6. Validity of the Questionnaire
The terms used in mapping related to exercising are items on the International Physical Activity Questionnaire (IPAQ). However, we did not confirm whether questions about exercising in the general checkup questionnaire were translations from English to Korean. As shown in
Table 5, this study only considered their implications. If the research results are to be applied in practice, this point will have to be addressed.

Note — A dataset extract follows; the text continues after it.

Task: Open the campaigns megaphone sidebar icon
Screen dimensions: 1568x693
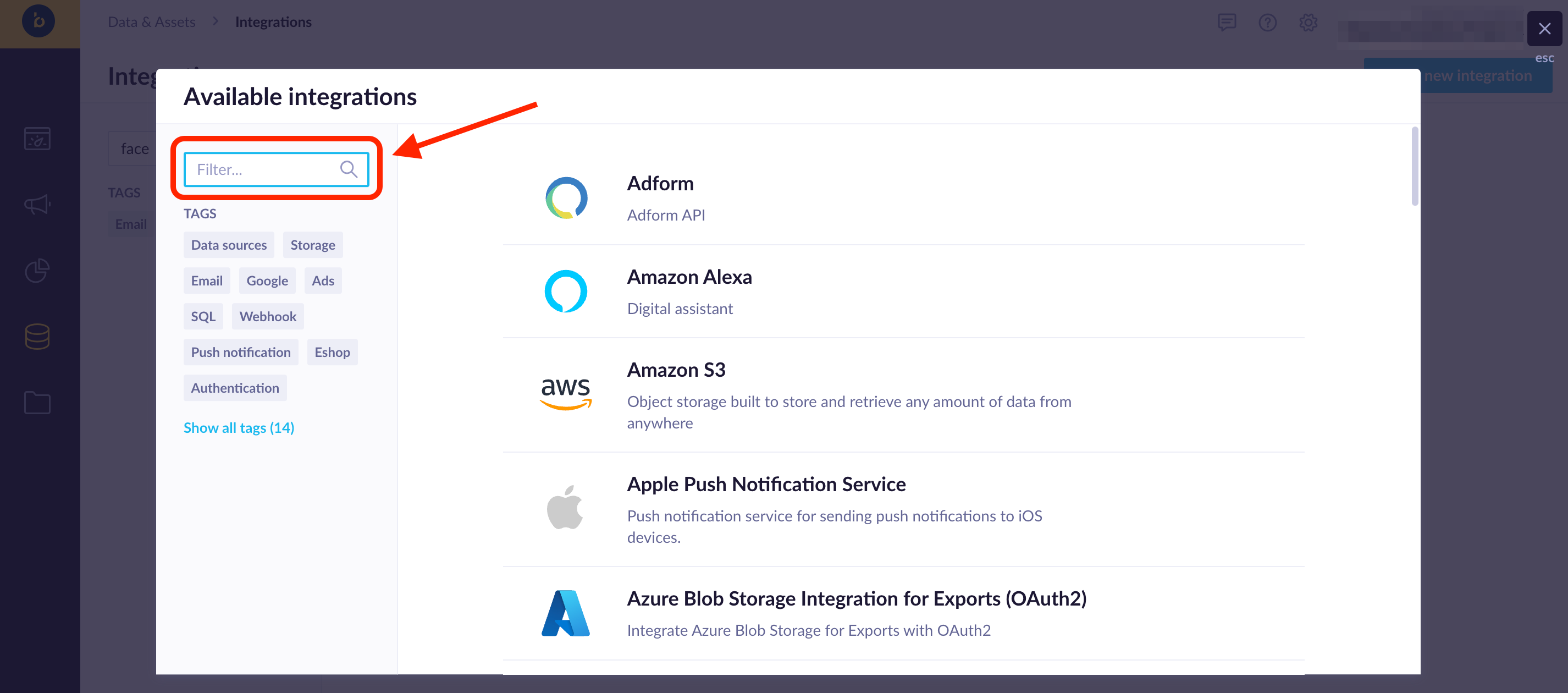Action: click(x=37, y=205)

In this study, as mentioned above, more items were represented with standardized terminology than in prior studies. Nevertheless, non-mapped items still existed, and some of them can probably be mapped if the questionnaire is revised. We acknowledge that the standard terminologies used in our research do not include all clinical concepts and that not all items can be expressed using standard terminologies. However, we expect that if the questionnaire is revised so that one item corresponds to one meaning, an explanation is added, and the use of data is considered, it would be possible to generate reliable PGHD for future clinical research.
Nonetheless, we believe that our study made a noteworthy contribution by mapping PGHD, which is one of the key factors of health determinants, onto standard terminology for the first time in a novel manner. The mapped items, such as medical history, smoking and e-cigarettes, drinking, and exercising, can be used for both clinical practice and research as fundamental elements of factors used to evaluate personal health state. Previous studies have usually aimed to map clinical data from sources such as examinations for assessments, diagnoses, operations, or treatment procedures. In those cases, there are consistent patterns according to the scope—for instance, diagnoses use a hierarchy of disorders or findings, and examinations, operations, and procedures use hierarchies of procedures or regimes/therapies. However, since a questionnaire consists of various sub-categories, it is much more difficult to map onto standard terminology. Mapping of the questionnaire should consider an appropriate hierarchy (e.g., question-answer pairs) and answer value sets. Therefore, representing the questionnaire using standard terminology needs an additional step, such as item analysis and term extraction.
Our study is part of a research program aiming to use SNOMED CT to represent and share clinical data. All readers are welcome to use the results of our research shown in
Supplement C for their research, such as data-driven projects for the Ministry of Health and Welfare or a clinical oncology network for unifying electronic medical data of the National Cancer Data Center. We hope that this study will help encourage the implementation of standard terminologies.